You’ll find transcripts, guest bios, show notes, and links to referenced resources on our website, wiredivy.org. While you’re there, you can email or leave a voicemail message with comments, questions, and suggestions, you can connect to the Wired Ivy community, and subscribe to the Wired Ivy newsletter to receive an email alert each time a new episode drops.
Now, let’s fire up our virtual Bunsen burner…
[Bunsen burner and bubbling liquid in laboratory flask]
…and find out what it takes to map the genome of an online biology lab!
DAN: Wired Ivy’s guest today is Pavan Kadandale. Pavan is an associate teaching professor of molecular biology and biochemistry. He serves on several university initiatives geared towards broad student success. Two are noteworthy for today’s conversation. Pavan serves as the faculty advisor for the University of California, Irvine’s first-gen student programs, and as the director of the university’s first-gen faculty initiative.
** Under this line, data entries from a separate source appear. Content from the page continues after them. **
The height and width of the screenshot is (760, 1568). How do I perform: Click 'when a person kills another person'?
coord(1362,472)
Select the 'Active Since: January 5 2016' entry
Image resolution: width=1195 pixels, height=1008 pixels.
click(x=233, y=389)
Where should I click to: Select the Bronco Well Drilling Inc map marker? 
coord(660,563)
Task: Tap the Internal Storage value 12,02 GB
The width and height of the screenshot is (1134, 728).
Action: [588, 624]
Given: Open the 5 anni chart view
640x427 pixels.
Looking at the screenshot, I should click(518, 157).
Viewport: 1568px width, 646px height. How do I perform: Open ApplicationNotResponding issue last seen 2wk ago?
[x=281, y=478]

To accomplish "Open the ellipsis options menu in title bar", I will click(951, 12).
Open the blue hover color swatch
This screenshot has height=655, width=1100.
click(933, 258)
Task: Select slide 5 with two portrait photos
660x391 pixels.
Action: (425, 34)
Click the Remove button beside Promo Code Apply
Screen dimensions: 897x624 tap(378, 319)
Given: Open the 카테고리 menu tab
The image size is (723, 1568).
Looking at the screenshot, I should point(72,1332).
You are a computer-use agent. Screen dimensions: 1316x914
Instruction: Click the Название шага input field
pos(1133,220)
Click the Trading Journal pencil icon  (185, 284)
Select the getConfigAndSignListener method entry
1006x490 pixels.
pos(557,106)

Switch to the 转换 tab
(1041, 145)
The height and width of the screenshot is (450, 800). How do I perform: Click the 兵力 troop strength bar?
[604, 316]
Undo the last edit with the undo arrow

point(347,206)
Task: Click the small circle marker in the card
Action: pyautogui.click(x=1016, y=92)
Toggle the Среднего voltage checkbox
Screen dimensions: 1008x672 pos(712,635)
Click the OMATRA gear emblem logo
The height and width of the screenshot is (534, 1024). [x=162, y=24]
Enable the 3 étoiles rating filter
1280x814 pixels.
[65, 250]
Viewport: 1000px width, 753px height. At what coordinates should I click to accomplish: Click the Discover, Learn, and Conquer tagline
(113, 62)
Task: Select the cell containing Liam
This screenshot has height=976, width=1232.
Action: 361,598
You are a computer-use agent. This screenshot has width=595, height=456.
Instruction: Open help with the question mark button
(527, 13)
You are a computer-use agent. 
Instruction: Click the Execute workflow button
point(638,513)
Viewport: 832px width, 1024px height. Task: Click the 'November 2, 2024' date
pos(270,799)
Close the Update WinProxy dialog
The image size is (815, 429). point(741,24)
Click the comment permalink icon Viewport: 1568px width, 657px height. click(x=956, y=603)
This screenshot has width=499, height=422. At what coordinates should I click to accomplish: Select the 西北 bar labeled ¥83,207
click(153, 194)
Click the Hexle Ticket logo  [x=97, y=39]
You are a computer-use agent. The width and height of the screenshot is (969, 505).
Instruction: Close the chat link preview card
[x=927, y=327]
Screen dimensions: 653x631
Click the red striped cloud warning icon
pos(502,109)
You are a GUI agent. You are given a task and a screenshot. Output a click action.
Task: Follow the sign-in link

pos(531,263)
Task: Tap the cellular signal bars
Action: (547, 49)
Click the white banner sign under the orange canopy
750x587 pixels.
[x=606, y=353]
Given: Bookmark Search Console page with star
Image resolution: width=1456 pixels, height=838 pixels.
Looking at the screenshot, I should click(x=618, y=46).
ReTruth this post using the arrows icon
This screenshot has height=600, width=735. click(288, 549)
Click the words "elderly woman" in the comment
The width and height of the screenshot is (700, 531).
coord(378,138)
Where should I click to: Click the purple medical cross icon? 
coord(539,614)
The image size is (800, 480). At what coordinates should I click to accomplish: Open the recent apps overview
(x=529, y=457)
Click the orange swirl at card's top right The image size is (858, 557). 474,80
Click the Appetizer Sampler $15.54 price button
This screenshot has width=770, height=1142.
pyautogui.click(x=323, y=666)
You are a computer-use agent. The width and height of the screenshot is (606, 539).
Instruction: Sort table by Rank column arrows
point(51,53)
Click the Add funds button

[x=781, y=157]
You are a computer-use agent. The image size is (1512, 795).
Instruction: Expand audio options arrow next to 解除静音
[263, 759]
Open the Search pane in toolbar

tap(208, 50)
Another important service is on the steering committee for a project called LIFTED, Leveraging Inspired Futures Through Educational Degrees, which strives to provide a pathway for incarcerated students to obtain a UCI degree.
Along with his other duties, Pavan teaches laboratory courses fully online, which is something we want to learn more about today. Pavan, thank you for joining us on Wired Ivy.
PAVAN: Thanks for having me. I’m excited to have a conversation with you both.
KIERAN: Yeah, this should be fun!
DAN: So, Pavan, tell us about the path that got you to the University of California at Irvine.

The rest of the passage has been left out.